Please copy, exactly as written, the span from the first line below to the line that contains "This screenshot has width=1000, height=600.", including both, and skip the pictures.

━━ DATA SHOWN ━━

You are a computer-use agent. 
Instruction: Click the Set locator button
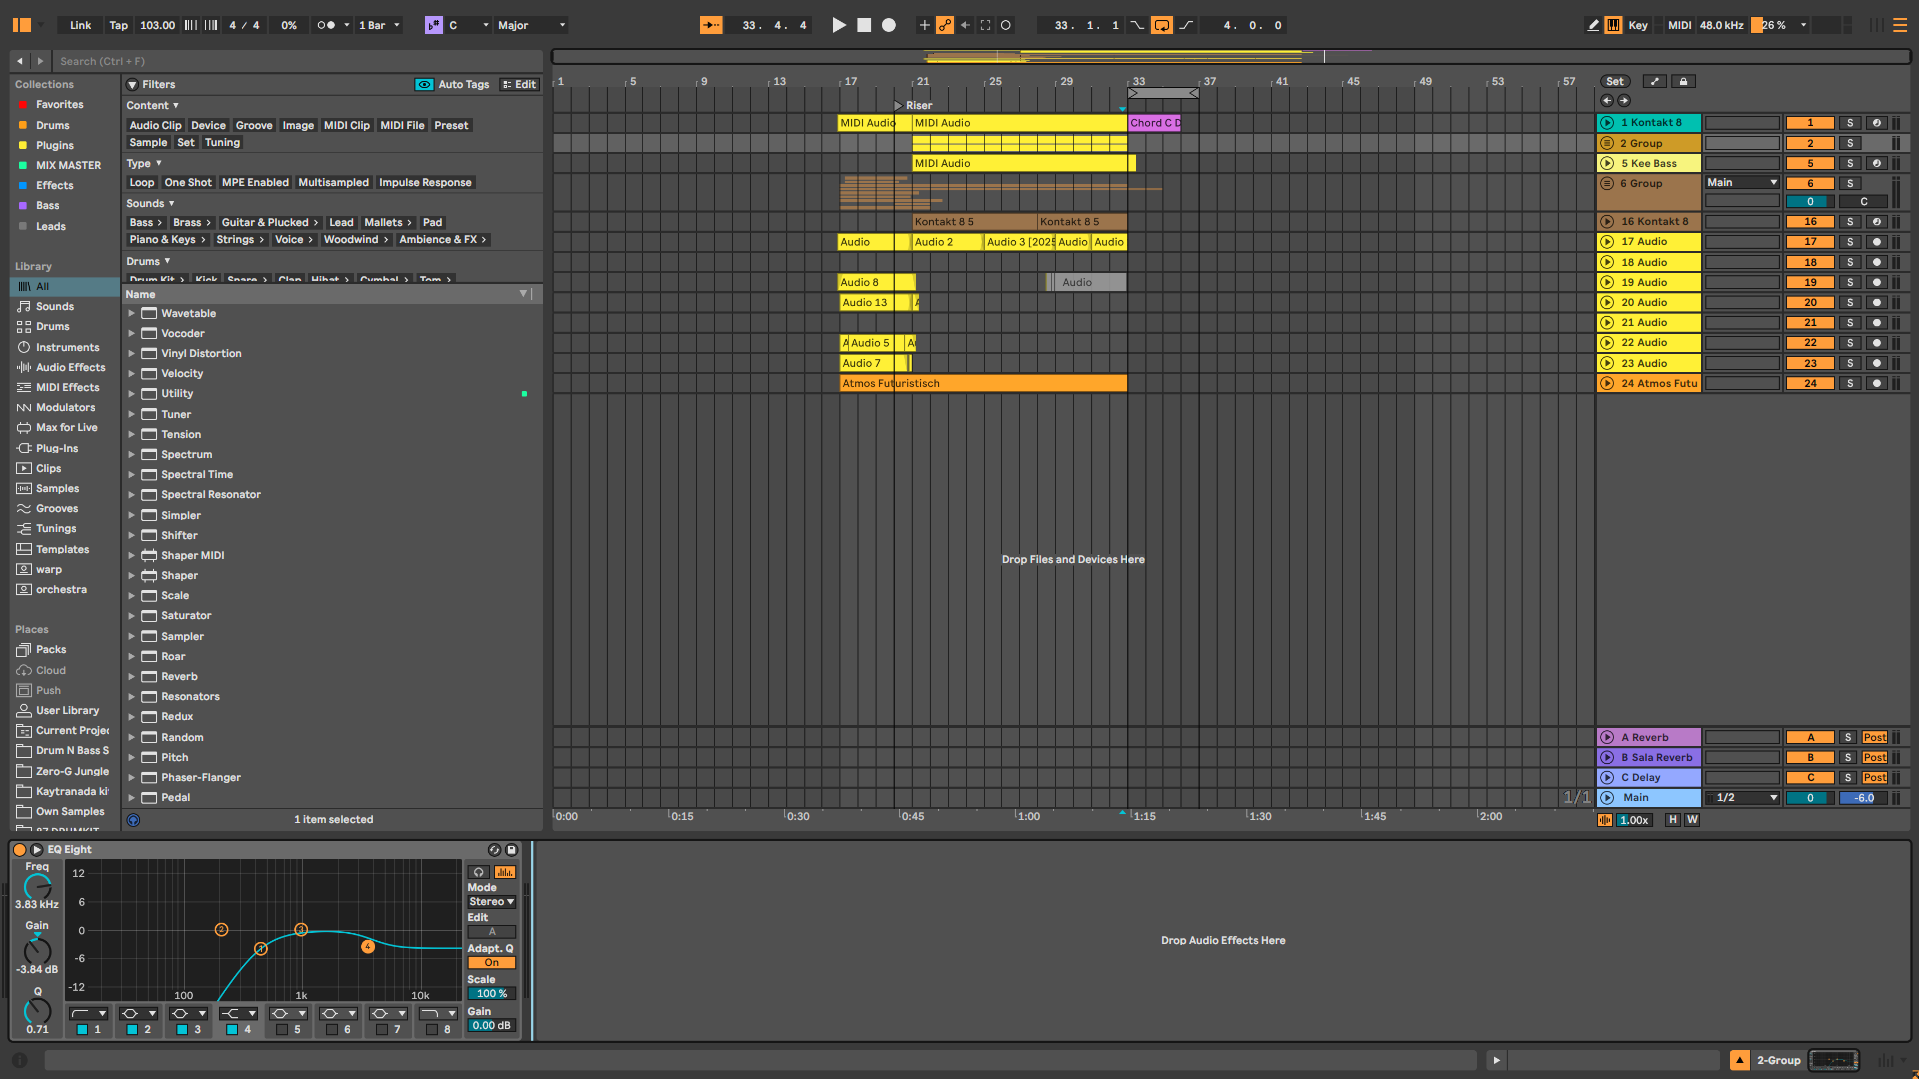click(1614, 82)
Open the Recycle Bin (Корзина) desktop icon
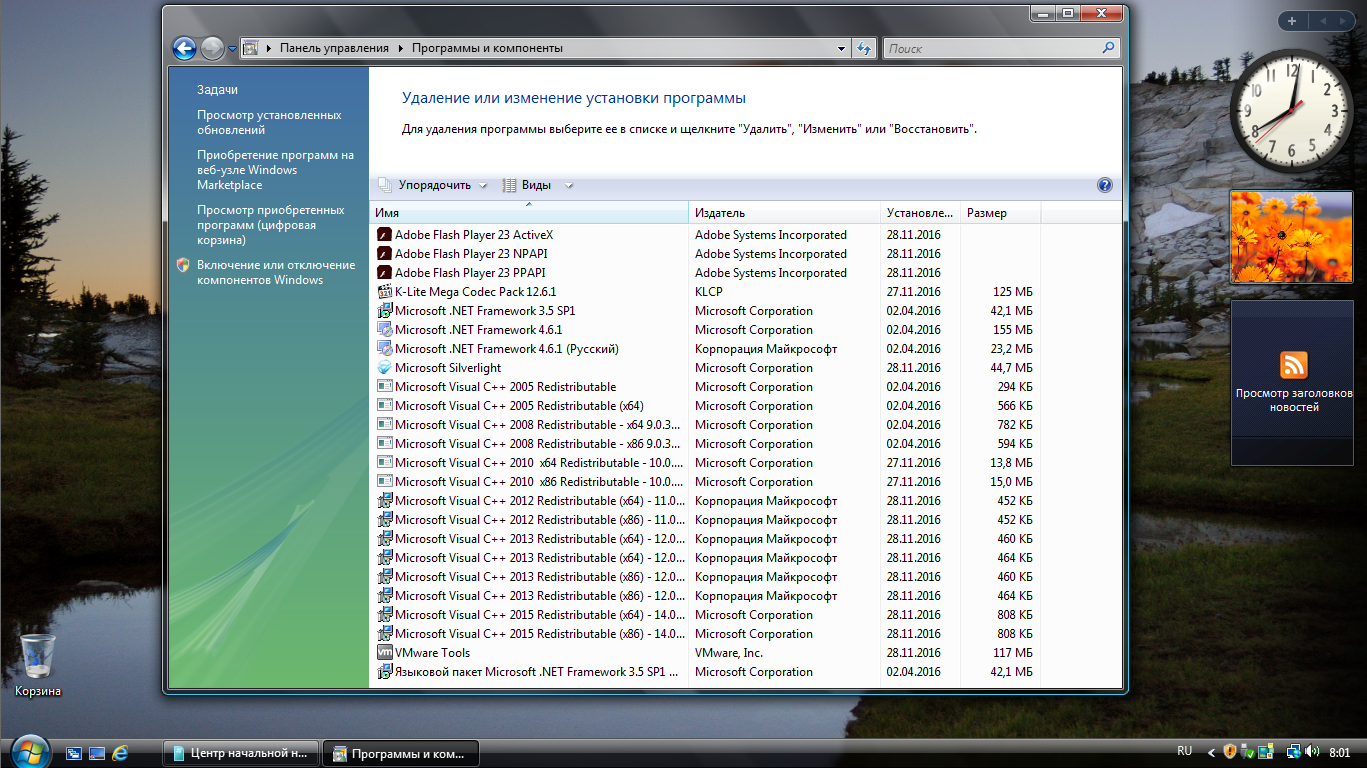The height and width of the screenshot is (768, 1367). click(x=38, y=658)
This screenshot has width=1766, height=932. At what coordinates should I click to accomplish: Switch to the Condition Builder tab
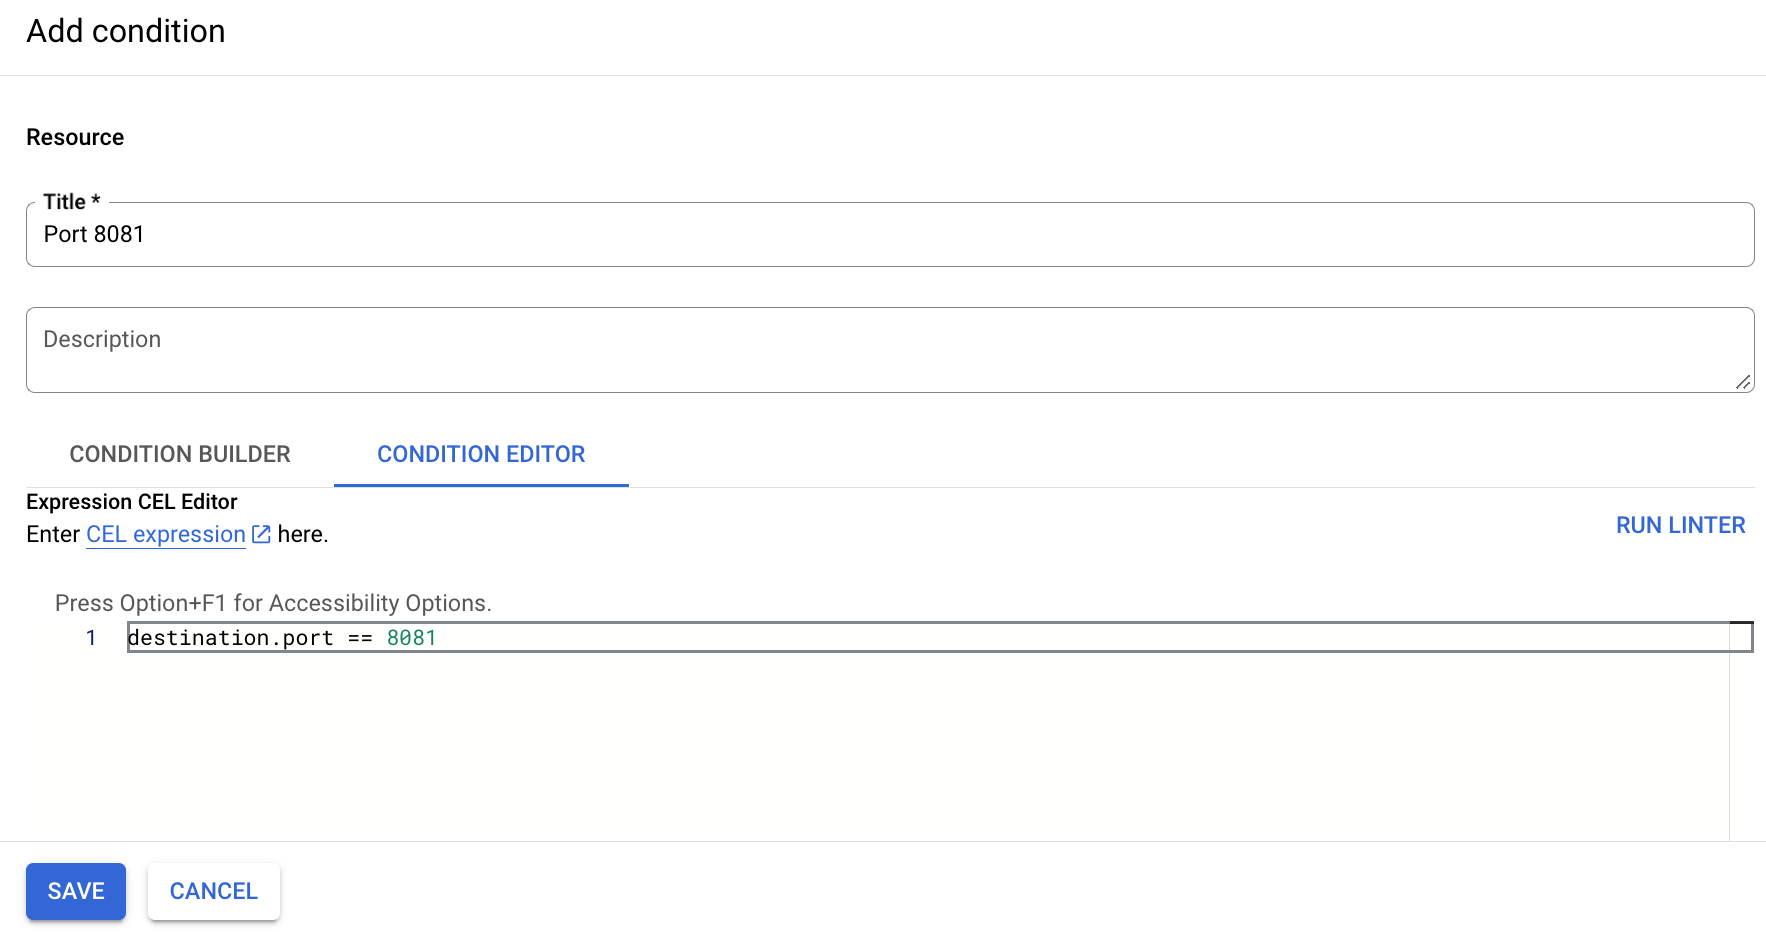[178, 454]
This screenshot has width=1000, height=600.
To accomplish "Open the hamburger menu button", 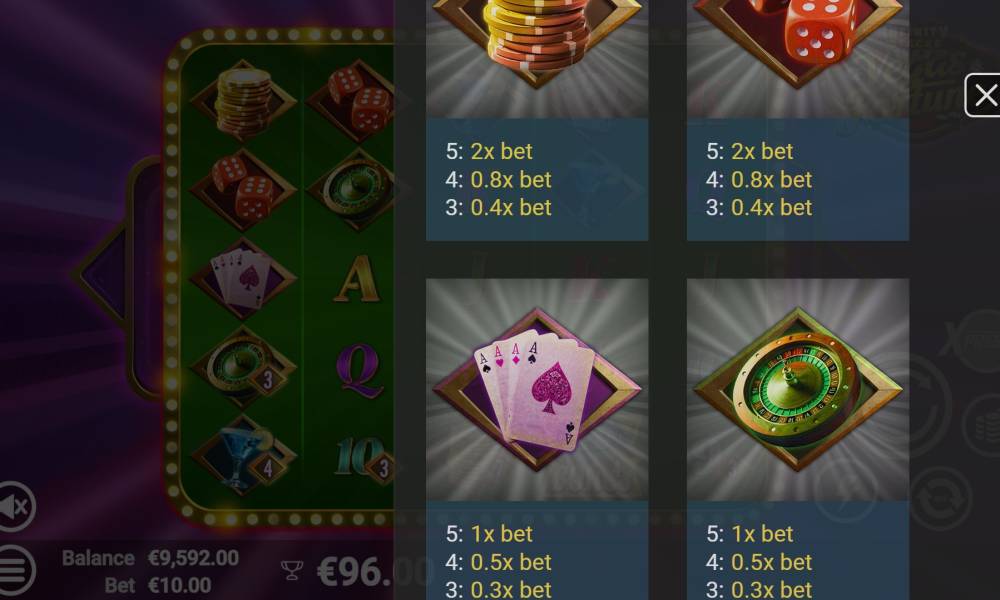I will tap(15, 569).
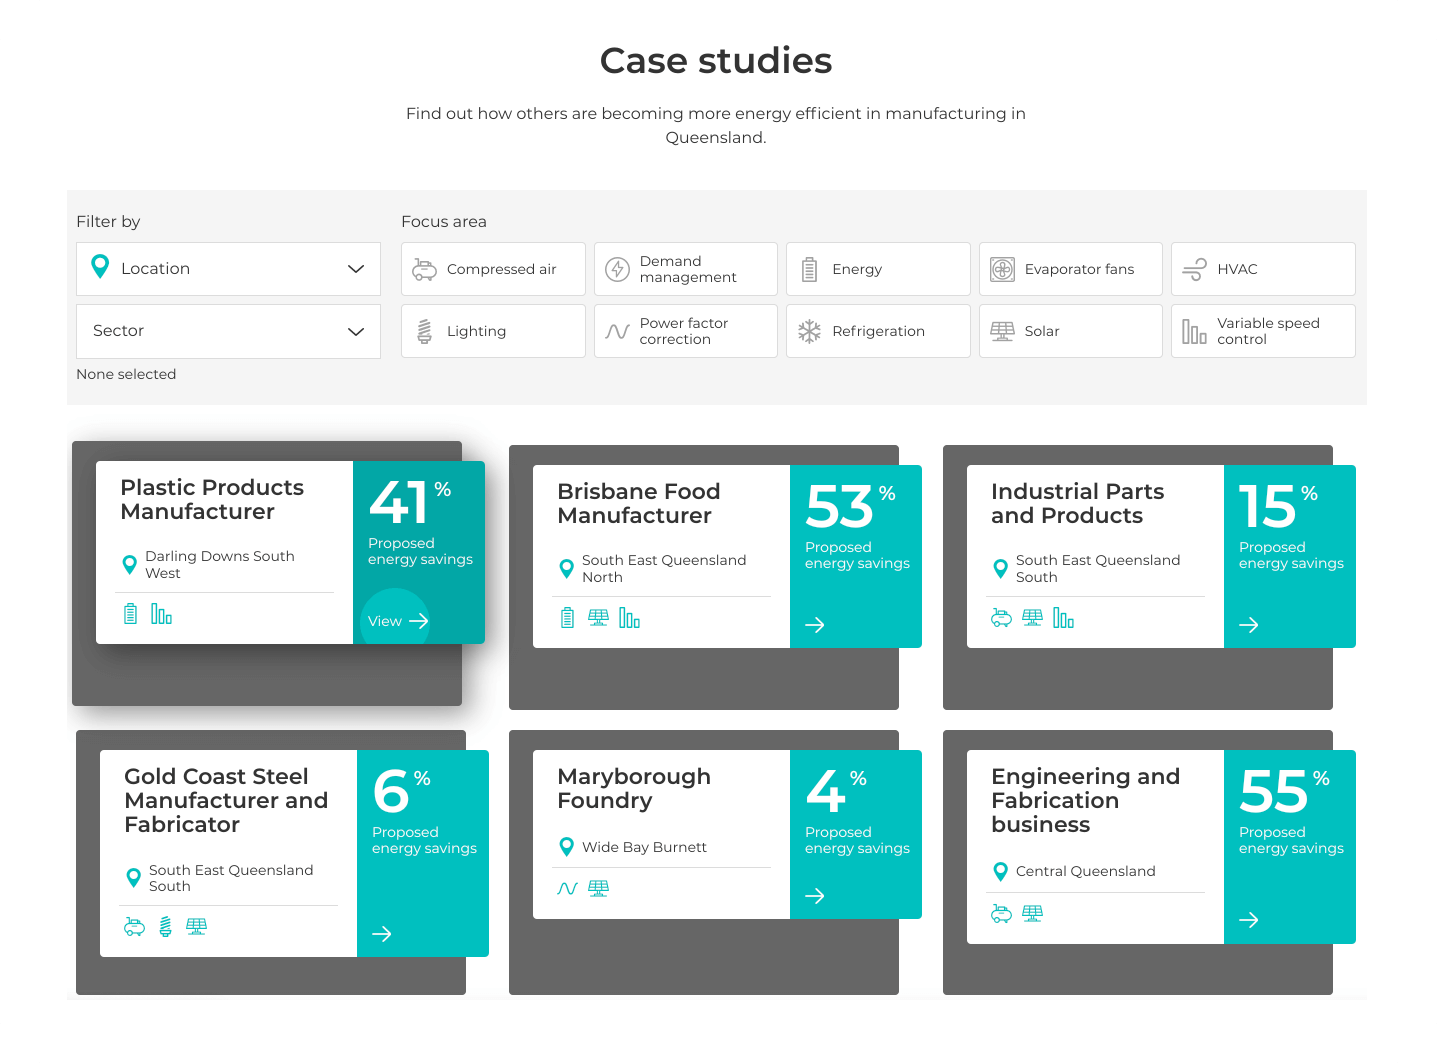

━━━

■ TASK RESULT:
You are a computer-use agent. 
Instruction: Click the Set locator button
click(1614, 82)
Open the Recycle Bin (Корзина) desktop icon
The height and width of the screenshot is (768, 1367). click(x=38, y=658)
This screenshot has width=1766, height=932. At what coordinates should I click to accomplish: Switch to the Condition Builder tab
[178, 454]
This screenshot has width=1000, height=600.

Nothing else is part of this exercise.